Sur ce, se relevant, Etrune trébuchant s’en alla de ce bar, l’air aviné, méchant.

4

Le lendemain, Etrune vint frapper à la porte de la veuve Buisiez, éteinte, à demi morte. Quand elle entrouvrit l’huis, il ne vit que chagrin, s’attendant à trouver sous ces longs cheveux bruns un visage de marbre à la fierté altière ou un crâne sourire et des yeux de lumière. Une robe en couleur, des miroirs au pourpris et un temps s’écoulant l’eurent bien moins surpris. Il quêtait une reine trônant en sa demeure dont la voix sans conteste aurait tonné : « Qu’il meure ! »

Mais ce qu’il vit alors le déçut quelque peu : une femme replète grisonnant aux cheveux. Madeleine Buisiez, un petit bout de femme, qu’un mari éloignait des combines infâmes, eût été incapable de s’opposer à lui, sauf si une tierce âme lui donnait son appui.

— Bonjour. Je suis Etrune, inspecteur de police. Puis-je entrer, s’il vous plaît ?
— Oh ! Je suis à mi-drisse. Mes cheveux et mon teint sont pris au dépourvu. Je n’ai pas mes bijoux. Mon apprêt est écru. Veuillez donc patienter, monsieur le commissaire.
— Non, je suis… inspecteur.

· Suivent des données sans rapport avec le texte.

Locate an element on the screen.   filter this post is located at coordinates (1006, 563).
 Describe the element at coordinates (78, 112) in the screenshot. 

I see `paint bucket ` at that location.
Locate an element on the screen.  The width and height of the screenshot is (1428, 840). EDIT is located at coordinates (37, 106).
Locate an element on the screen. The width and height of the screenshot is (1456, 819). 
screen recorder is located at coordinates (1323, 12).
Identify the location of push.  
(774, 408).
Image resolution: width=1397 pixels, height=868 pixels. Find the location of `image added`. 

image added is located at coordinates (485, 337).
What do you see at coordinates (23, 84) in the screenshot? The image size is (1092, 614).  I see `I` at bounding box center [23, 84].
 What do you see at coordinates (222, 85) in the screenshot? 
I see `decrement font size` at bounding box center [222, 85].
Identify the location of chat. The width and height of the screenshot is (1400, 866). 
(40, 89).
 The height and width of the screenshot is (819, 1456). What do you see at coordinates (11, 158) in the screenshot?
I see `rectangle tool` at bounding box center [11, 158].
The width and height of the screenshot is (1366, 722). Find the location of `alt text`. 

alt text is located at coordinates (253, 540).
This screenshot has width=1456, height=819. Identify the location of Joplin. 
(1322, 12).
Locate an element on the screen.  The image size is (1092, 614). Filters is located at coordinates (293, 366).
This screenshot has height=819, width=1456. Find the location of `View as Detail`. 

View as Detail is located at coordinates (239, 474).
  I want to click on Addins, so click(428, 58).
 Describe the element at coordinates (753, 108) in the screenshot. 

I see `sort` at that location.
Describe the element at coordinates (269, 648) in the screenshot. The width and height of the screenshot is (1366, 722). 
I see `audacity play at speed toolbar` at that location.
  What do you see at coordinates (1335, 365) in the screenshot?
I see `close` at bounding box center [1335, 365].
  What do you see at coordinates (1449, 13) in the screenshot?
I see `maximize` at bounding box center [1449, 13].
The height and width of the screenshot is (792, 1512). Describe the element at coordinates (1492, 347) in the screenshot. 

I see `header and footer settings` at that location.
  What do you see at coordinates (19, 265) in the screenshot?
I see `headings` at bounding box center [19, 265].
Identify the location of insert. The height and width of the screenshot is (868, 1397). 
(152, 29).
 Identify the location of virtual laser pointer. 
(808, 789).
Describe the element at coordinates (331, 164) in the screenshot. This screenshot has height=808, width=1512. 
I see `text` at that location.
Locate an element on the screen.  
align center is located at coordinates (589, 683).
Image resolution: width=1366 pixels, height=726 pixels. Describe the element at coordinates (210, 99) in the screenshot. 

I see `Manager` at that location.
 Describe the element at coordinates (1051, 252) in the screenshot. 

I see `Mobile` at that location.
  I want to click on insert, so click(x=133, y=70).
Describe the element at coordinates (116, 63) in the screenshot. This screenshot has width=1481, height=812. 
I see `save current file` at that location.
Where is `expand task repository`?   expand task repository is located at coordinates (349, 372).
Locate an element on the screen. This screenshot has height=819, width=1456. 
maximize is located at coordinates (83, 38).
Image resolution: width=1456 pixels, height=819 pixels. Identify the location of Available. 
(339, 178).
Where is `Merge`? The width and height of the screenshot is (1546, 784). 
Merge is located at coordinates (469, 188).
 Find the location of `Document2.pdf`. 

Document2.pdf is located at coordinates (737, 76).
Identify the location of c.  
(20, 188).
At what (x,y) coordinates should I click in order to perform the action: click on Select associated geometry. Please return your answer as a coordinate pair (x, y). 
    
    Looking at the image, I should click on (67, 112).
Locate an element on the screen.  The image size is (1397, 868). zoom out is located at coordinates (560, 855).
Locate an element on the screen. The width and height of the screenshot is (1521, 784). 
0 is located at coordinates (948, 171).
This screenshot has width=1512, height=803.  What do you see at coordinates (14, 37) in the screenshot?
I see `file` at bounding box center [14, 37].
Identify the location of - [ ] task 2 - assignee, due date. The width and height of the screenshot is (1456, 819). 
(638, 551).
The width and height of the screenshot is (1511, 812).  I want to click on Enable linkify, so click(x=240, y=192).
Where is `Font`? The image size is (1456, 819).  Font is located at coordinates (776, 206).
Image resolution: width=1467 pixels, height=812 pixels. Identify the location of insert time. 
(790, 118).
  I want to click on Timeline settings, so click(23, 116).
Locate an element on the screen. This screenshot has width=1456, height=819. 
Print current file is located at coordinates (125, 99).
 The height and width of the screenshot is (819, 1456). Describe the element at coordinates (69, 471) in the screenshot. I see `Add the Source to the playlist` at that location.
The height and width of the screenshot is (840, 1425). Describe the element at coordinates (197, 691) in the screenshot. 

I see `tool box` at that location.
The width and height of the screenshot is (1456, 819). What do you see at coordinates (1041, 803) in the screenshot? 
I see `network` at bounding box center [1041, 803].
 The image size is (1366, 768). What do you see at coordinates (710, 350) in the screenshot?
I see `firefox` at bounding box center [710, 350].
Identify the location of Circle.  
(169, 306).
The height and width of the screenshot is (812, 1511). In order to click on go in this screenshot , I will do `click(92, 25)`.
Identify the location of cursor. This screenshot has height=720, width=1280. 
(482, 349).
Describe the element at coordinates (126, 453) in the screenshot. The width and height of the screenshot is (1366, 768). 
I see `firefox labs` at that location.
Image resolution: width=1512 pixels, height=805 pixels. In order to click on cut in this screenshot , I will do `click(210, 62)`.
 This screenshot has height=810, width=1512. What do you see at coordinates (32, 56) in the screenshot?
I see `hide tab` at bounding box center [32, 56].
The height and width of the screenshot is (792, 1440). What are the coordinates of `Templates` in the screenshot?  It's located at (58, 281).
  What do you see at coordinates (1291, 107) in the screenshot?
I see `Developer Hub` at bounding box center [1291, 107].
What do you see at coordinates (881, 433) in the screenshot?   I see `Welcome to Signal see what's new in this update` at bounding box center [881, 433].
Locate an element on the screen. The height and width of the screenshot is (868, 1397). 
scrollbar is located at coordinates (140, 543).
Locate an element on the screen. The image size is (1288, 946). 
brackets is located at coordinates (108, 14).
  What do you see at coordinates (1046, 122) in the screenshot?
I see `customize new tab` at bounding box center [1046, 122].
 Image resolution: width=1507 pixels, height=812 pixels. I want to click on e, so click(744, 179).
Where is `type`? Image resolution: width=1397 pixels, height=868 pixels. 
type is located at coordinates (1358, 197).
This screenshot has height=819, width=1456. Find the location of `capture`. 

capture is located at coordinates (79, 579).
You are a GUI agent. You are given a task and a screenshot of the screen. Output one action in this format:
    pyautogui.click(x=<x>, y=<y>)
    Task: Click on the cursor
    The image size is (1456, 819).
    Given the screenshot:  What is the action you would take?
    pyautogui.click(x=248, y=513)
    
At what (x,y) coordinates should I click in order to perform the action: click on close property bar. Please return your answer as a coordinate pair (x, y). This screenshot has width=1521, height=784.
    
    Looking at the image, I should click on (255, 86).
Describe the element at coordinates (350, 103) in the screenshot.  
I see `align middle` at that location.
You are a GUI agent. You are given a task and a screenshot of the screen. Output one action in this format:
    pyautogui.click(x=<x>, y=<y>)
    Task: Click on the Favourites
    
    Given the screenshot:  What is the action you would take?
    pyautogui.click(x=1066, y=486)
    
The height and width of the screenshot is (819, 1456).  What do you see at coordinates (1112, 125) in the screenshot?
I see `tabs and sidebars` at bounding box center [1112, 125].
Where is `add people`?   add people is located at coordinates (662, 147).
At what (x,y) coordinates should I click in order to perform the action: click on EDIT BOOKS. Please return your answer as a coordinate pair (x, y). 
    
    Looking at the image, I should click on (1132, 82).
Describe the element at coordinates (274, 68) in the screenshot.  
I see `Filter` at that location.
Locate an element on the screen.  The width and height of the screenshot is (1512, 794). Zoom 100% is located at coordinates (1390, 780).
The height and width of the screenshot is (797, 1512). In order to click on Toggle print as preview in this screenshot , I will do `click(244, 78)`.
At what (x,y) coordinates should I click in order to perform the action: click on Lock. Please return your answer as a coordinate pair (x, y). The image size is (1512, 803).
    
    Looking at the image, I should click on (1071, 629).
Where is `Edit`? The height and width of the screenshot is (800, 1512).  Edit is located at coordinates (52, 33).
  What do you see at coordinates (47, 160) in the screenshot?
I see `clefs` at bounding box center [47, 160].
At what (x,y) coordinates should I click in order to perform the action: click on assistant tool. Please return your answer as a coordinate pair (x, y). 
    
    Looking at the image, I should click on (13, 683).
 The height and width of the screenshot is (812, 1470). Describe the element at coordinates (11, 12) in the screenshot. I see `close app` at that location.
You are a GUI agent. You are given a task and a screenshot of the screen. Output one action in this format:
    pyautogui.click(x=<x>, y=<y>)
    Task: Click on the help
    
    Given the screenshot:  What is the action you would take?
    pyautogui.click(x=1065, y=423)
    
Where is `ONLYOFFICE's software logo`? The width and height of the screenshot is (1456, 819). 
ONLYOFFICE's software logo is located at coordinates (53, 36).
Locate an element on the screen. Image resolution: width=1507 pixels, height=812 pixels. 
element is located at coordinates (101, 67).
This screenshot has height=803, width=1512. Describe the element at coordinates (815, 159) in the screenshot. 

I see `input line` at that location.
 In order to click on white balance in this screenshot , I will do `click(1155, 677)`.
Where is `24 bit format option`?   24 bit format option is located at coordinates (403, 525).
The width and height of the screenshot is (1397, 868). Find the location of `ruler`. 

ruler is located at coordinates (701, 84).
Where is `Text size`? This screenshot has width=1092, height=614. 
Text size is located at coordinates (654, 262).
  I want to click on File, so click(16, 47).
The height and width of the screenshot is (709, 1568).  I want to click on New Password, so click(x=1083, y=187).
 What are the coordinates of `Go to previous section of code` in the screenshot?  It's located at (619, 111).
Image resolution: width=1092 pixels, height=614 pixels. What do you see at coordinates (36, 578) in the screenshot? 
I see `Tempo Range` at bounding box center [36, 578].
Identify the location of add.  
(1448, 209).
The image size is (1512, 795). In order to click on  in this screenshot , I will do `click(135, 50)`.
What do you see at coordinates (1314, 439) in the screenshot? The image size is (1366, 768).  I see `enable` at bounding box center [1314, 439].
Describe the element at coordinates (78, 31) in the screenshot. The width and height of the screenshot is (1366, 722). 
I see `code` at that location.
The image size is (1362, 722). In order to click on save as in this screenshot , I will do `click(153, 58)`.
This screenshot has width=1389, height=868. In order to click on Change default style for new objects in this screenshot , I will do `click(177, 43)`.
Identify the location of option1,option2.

En voilà des manières !

Elle avait refermé la porte sur son nez. Sa voix était traînante et son rythme épuisé. Elle avait cet air doux, abattu de misères, ce regard oublié qui observait la terre, ce froid religieux, ce douloureux émoi qu’appliquaient les pinceaux aux anciennes pietàs. Elle ne voulait pas se montrer impolie ou d’un homme de loi se faire l’ennemie, mais le monde avait pris pour elle une saveur d’agueusie triomphante et d’horrible fadeur. Pour ces sentiments noirs, ce terne en la prunelle, Etrune se sentit une âme fraternelle.